18-01-2016

Weekly comment MM Prime TFI - January 18, 2016

Summary


The second week of the new year was marked by high volatility in global financial markets. Initially, the stocks were dominated by bulls. Certainly, better than expected volumes of export and import in China improved the markets’ sentiments. However, the market tone changed on Wednesday. As a result, most important stock exchanges moved towards the south. It was caused by the release of Beige Book which contained the economic outlook for the US. The analysis showed that the recovery might be uncertain. To add insult to injury, the commodity crisis did not help American stocks to grow – the oil price fell below $30 per barrel. Moreover, these concerns intensified on Friday when there was a release of economic data from the US. Unfortunately, the dynamic of retail sales and industrial production in December reached negative values. Therefore, the stock markets ended the week in the red. The NASDAQ decreased by 3.3%, while the DJI and the S&P500 fell by 2.2%. The week was not successful for European stocks as well – British FTSE250 went down by 3.4%, German DAX declined by 3.1% and French CAC40 deteriorated by 2.9%.

The WIG ended the week in red too. Nevertheless, the largest companies of the WSE moved in their own, independent of the markets’ sentiment environment. As a result, the WIG20 took off by 0.6%. The result could be better, whereas the presidential bill on conversion of loan taken out in Swiss francs caused a strong sale in the banking sector. Furthermore, this time small and medium - sized companies failed – the mWIG40 decreased by 1.1% and the sWIG80 fell by 1.4%. It should be also noted that the MPC, in which the most of members ended their terms of office, did not change interest rates. Meanwhile, the Senate chose three new members who were in favor of current monetary policy. Moreover, on Friday evening the S&P rating agency downgraded the credit rate for Poland to “BBB+” from “A-“. The agency said that new government weakened the independence of key institutions. The currency market reacted immediately – the strong depreciation of polish zloty. In regards to stock market, it opened a new week in the red as well.

This week investors will focus on readings of GDP growth, industrial production and retail sales in China. In the face of declines in the US, the data from the American real estate market can also be crucial. In Poland, investors will learn data on industrial production and retail sales.

Technical analysis




Graph 1: WIG20 daily. Source: Stooq.

It could be a really good week for the WIG20, whereas the presidential bill, that was negative for banks, did not help to break the resistance of 1777 pts.. The breakthrough could have caused further growths towards the psychological level of 1900 pts. It was worth noting that there was also a high level of volumes. This meant the bulls probably returned to the market. In addition, the RSI oscillator indicated a buy signal. Nevertheless, it seems that political risk and the rating cut will be stronger than the technical signals. Therefore, the WIG20 may continue the downward trend.

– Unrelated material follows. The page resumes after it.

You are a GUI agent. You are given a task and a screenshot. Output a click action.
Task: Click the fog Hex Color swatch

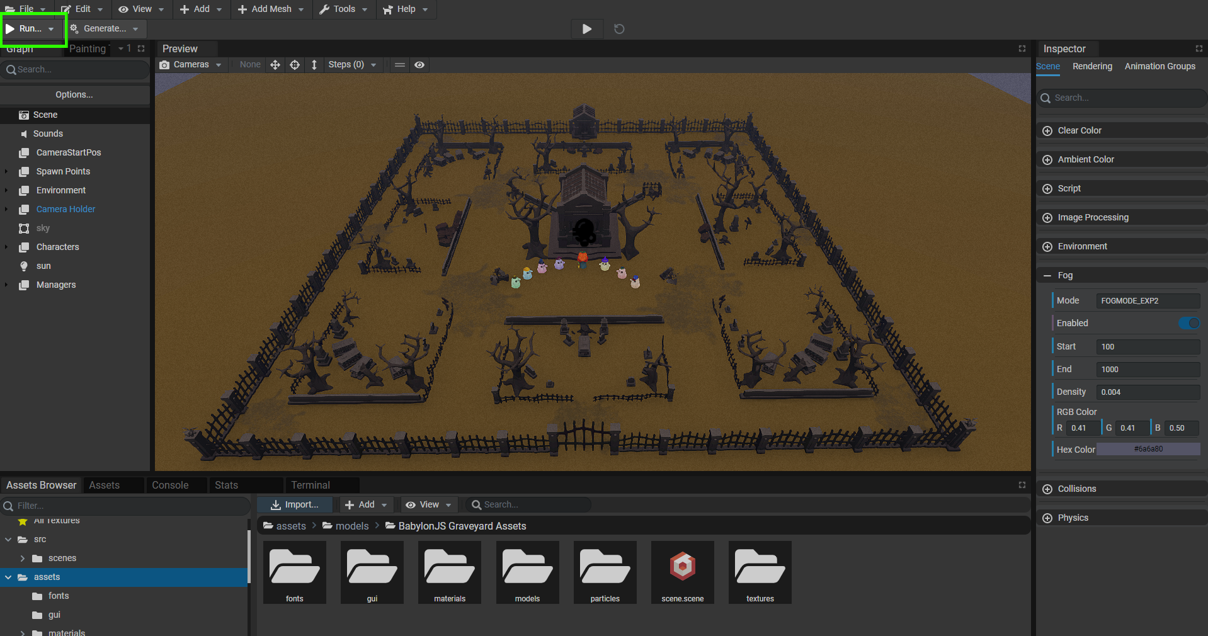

Graph 2: GTC daily. Source: Stooq.

This time we chose GTC (Global Trade Center) as a company of the week. Despite a very poor market sentiment, its shares continued an upward trend. The share price will probably test the resistance of PLN 6.91. The breakthrough will be the signal of the trend continuation. The RSI oscillator did not indicate any signals, whereas it began to grow. On the other hand, the MACD oscillator pointed out a sell signal. Therefore, the PLN 6.91 mark seems to be a key - unless the share price breaks the resistance, there will be probably a trend reversal.